One Night to Risk It All
Page 31
And beneath that...
The children of those women.
Many of them had been given away by their mothers. Sold, Alex now realized, for drugs. He had spent many years feeling astonished, grateful, that his mother hadn’t done so. That she’d put some sort of value on him. That he’d stayed safe.
A miracle, it had seemed.
But then he’d found out the truth. And the truth hadn’t been rainbows and a mother’s love. No. The truth had been poison.
He was the monster he’d always despised. A tool that kept his mother near her favorite addiction. Not heroin, but Nikola Kouklakis himself.
The older man had, of course, kept her there since she was the mother of his son. Since Alex was his son. But Alex had discovered the truth and when his mother was no longer useful it had all come crashing down.
And Alex had run. Run away and never looked back.
And when he’d finally stopped, when he’d won enough card games that he had some money—money and this island—met enough people that he’d forged business connections and learned about the stock market, when he’d finally reached the pinnacle of success, that was when he’d looked back for the first time.
He’d looked back at all of the pain, all of the injustice, and then he’d looked at the one man who had risen above it. Clean, pristine and well-respected. Rich as god with a beautiful woman hanging on his arm.

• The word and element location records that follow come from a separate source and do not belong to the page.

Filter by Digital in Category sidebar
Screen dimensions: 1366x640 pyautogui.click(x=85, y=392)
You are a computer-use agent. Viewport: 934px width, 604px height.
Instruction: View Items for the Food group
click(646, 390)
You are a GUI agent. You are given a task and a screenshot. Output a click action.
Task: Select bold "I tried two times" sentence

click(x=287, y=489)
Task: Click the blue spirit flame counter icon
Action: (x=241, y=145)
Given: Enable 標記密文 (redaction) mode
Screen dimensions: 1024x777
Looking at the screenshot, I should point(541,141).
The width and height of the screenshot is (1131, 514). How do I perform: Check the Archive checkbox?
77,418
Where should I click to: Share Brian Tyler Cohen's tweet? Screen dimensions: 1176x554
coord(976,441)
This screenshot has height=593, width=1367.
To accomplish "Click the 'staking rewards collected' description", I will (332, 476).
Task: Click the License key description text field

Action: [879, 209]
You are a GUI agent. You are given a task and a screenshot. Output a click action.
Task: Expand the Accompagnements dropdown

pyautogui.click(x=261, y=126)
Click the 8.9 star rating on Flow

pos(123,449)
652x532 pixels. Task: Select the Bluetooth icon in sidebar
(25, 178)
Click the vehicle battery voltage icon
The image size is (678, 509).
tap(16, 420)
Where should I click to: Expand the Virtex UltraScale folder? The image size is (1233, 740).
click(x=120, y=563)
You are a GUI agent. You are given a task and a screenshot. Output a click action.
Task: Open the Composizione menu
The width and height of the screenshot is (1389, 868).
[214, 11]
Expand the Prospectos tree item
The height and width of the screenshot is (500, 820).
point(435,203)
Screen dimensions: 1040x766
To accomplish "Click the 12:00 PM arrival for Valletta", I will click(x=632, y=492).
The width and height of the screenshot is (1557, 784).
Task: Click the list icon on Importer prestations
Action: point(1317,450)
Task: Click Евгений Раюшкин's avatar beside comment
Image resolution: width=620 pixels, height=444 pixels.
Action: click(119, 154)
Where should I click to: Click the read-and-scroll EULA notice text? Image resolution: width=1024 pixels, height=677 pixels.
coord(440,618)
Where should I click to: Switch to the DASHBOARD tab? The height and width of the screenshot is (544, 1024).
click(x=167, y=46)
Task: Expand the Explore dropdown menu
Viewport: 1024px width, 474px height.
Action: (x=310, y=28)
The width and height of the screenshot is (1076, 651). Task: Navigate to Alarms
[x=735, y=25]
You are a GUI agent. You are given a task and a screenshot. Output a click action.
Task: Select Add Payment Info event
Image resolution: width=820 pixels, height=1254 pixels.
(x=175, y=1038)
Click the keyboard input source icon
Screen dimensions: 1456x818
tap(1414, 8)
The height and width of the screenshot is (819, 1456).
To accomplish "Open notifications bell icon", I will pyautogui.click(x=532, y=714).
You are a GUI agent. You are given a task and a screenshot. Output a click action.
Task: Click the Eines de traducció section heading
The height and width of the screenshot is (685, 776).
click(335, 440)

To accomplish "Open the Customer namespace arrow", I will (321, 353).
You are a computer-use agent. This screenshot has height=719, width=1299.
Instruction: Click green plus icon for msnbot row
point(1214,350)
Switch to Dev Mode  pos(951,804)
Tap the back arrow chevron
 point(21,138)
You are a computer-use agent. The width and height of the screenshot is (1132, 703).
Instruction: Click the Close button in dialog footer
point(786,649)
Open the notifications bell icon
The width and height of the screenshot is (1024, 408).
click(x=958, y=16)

And he’d known that next on his agenda was making sure that Ajax Kouros knew helplessness. That he knew fear. That he knew what it was to lose the things he loved.
And while he hadn’t destroyed the other man’s business yet, not for lack of trying, he did have Ajax’s fiancée.
And though he wasn’t actively using Rachel as revenge at the moment, that thought almost made him cheerful.
“Where are we?” Rachel asked as the plane touched down, white sand and turquoise sea rushing into view.
“An island near Turkey. I call it...” And he realized that earlier he’d told her his mother’s name. It made him feel exposed, to tell her what he called the island when she would know why. He cursed his moment of sentimentality. Cursed the fact that he still cared so much for a woman who’d never loved him back. Who had ended her life rather than spend her days with him. “I call it Meli’s Hideaway,” he said. “And before you ask, no, my mother never saw it. She...died just before I left the Kouklakis compound. But if she hadn’t...this is where I would have taken her. So she could have a rest, finally. Though she’s resting now, I suppose.” If she had given him a chance. If she had trusted in him at all. If the idea of being with him hadn’t been a torture she couldn’t bear.
“I’m sorry,” she said, her voice muted. “My mother passed away, too. It’s hard. Really hard.”
“Life is hard,’ he said, lifting one shoulder in a casual gesture.
“What? That’s it?”
“I’m sorry,” he said. “Life is hard and then you die. Is that better?”
She shook her head. “Not really. You’re not exactly enjoying the journey, are you?”
He stood up as the plane came to a stop. “Enjoying the journey is for another sort of person, from another sort of life. Someone like you, agape.”